# Ever thought of renting your SA week?



## philemer (Apr 15, 2006)

I received a letter today from Optima Holidays offering to find a renter for my Tenbury week. Not sure how they got all my info but it was correct. There were two options: let them find a renter for me for a 35% commission or putting it into a 'rental pool' with the resort for a 25% commission. No promisies were made & no rental prices were quoted.

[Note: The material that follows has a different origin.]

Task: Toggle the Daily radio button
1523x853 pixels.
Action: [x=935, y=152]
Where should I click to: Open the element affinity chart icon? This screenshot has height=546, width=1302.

I've never heard of this company but it sounds legit. Another option for unhappy SA owners.   I probably won't use them because I'm currently happy with the trades I get from the independents. Their website is optimabreaks.com. I have no ownership in this co. and this is not an endorsement. 

Phil


----------



## Diane (Apr 16, 2006)

Is Tenbury managed by the Leisure Group, or First Resorts? I've seen those names on statements from SA resorts we own, or have owned in the past. It appears  from the website you gave that Optima is part of that same group.  Quaestor is another name I saw there and have seen on levy statements from SA resorts we own or have owned in the past.  I think you are correct that Optima is probably legit but I don't know anything about how good they are.  I wonder if there would be any problem with Optima sending money out of SA to you?  I have heard that the country has some restrictions in that regard.  If you learn anything more it would be interesting in light of the 2010 world soccer cup being held in SA, I think during the month of June.  Might be an opportunity there.

Diane


----------



## Hilltop (May 10, 2006)

Tenbury is managed by First Resorts who are part of the Club Leisure Group (there are quite a number of Companys under this group).  The best thing to do is probably have a look at their website for contact details and then email them about sending money out of SA.


----------